Loserth, Johann - Doktor Balthasar Hubmaier und die Anfänge der Wiedertaufe in Mähren – 4. Kapitel.

Loserth, Johann - Doktor Balthasar Hubmaier und die Anfänge der Wiedertaufe in Mähren – 4. Kapitel.

Der „Züricher Zusatz“ und die weiteren Verhandlungen zwischen Waldshut und der Regierung von Vorderösterreich.

Der hartnäckige Widerstand der Stadt Waldshut gegen ihre rechtmäßige Regierung hatte, wie man jüngstens mit Recht bemerkt hat, nicht bloß darin seinen Grund, dass die Bürger der Stadt sich keiner Schuld bewusst waren, demnach auch keine Strafe auf sich nehmen wollten, sondern vielmehr in dem Umstand, dass sie auf eine kräftige Unterstützung durch die Stadt Zürich rechneten.

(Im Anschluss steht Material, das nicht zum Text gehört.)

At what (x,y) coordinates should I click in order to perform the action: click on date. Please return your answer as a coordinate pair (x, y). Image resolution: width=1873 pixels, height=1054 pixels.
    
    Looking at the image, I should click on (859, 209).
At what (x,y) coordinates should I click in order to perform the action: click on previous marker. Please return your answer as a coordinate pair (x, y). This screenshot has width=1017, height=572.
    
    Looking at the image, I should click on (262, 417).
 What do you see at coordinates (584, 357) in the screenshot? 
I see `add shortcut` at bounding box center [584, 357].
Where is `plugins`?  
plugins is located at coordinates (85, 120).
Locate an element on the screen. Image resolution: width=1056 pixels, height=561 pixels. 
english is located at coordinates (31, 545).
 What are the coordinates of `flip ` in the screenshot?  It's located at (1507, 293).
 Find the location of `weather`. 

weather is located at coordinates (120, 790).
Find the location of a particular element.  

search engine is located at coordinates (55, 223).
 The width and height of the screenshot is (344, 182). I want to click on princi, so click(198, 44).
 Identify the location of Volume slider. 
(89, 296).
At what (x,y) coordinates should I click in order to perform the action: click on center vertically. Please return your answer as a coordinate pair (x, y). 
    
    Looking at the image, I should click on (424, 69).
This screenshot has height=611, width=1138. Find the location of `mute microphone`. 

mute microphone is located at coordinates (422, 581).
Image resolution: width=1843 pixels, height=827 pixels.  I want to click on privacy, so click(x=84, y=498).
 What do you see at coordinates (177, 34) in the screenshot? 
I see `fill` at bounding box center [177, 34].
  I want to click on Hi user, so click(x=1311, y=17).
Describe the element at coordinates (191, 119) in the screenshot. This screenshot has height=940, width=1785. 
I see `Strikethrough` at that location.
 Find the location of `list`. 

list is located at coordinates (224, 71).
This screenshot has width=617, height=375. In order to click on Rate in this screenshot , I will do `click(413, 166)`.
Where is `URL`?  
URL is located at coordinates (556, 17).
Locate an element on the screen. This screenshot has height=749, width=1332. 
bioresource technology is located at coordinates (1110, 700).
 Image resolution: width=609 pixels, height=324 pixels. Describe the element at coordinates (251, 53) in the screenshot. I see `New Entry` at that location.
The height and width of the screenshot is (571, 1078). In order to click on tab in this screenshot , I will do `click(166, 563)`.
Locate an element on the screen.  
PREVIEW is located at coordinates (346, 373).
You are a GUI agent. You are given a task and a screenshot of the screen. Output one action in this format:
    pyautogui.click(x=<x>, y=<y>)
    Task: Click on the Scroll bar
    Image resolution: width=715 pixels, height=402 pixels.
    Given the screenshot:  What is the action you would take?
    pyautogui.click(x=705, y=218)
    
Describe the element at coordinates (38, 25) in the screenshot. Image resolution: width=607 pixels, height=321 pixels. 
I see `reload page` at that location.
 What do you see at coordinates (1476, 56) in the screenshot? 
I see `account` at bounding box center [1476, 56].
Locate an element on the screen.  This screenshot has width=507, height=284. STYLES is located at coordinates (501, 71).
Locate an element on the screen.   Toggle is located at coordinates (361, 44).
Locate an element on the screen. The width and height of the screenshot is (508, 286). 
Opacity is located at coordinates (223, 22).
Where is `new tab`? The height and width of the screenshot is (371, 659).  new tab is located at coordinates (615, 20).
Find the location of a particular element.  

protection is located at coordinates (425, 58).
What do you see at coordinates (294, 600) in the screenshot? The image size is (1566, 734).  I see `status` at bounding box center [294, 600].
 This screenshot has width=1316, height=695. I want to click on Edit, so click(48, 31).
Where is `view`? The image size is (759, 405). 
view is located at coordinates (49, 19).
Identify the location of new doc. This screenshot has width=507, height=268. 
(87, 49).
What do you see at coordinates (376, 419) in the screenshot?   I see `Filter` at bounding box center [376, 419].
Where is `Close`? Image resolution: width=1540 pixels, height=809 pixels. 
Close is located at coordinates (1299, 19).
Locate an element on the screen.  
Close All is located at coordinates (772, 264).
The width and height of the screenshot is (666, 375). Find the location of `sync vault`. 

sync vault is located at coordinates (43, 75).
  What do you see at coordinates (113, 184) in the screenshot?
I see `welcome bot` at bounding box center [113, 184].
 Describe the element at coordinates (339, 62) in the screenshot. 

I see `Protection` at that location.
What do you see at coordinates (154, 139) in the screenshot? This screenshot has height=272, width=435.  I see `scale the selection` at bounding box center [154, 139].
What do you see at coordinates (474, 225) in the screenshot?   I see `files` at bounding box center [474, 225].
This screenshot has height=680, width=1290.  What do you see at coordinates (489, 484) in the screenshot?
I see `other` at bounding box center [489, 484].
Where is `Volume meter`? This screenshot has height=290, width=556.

Diese Berechnung war in der Tat nicht grundlos. Seitdem Waldshut die Reformation ganz in der Weise und in dem Geist der Züricher Reformation eingeführt hatte, waren die Beziehungen zwischen den beiden Städten sehr enge geworden, und der Umstand, dass die Stadt Waldshut ihren unablässigen Versicherungen zufolge nur „des Evangeliums“ wegen von der Regierung bedrängt wurde, hatte ihr die wärmsten Sympathien der Züricher Bürgerschaft und deren Unterstützung in den Verhandlungen mit der österreichischen Regierung eingetragen. Von diesen Sympathien, welche man in Zürich für Waldshut hegte, hatte die Regierung schon seit längerer Zeit Kunde; man wusste aber auch, dass es in Waldshut eine vorläufig nur kleine Partei gab, deren Gedanken auf einen völligen Anschluss an die benachbarten gleichgesinnten Kantone gerichtet waren. Hatte Waldshut schon in den vorhergehenden Wochen die Unterstützung Zürichs genossen, so geschah das in der Folge noch viel mehr, und es verlor sie erst in dem Moment, als es sich den „Taufgesinnten“ in die Arme warf. In diesem Sinn haben die Schweizer Reformatoren Balthasar Hubmaier für die Katastrophe, die Waldshut traf, verantwortlich gemacht.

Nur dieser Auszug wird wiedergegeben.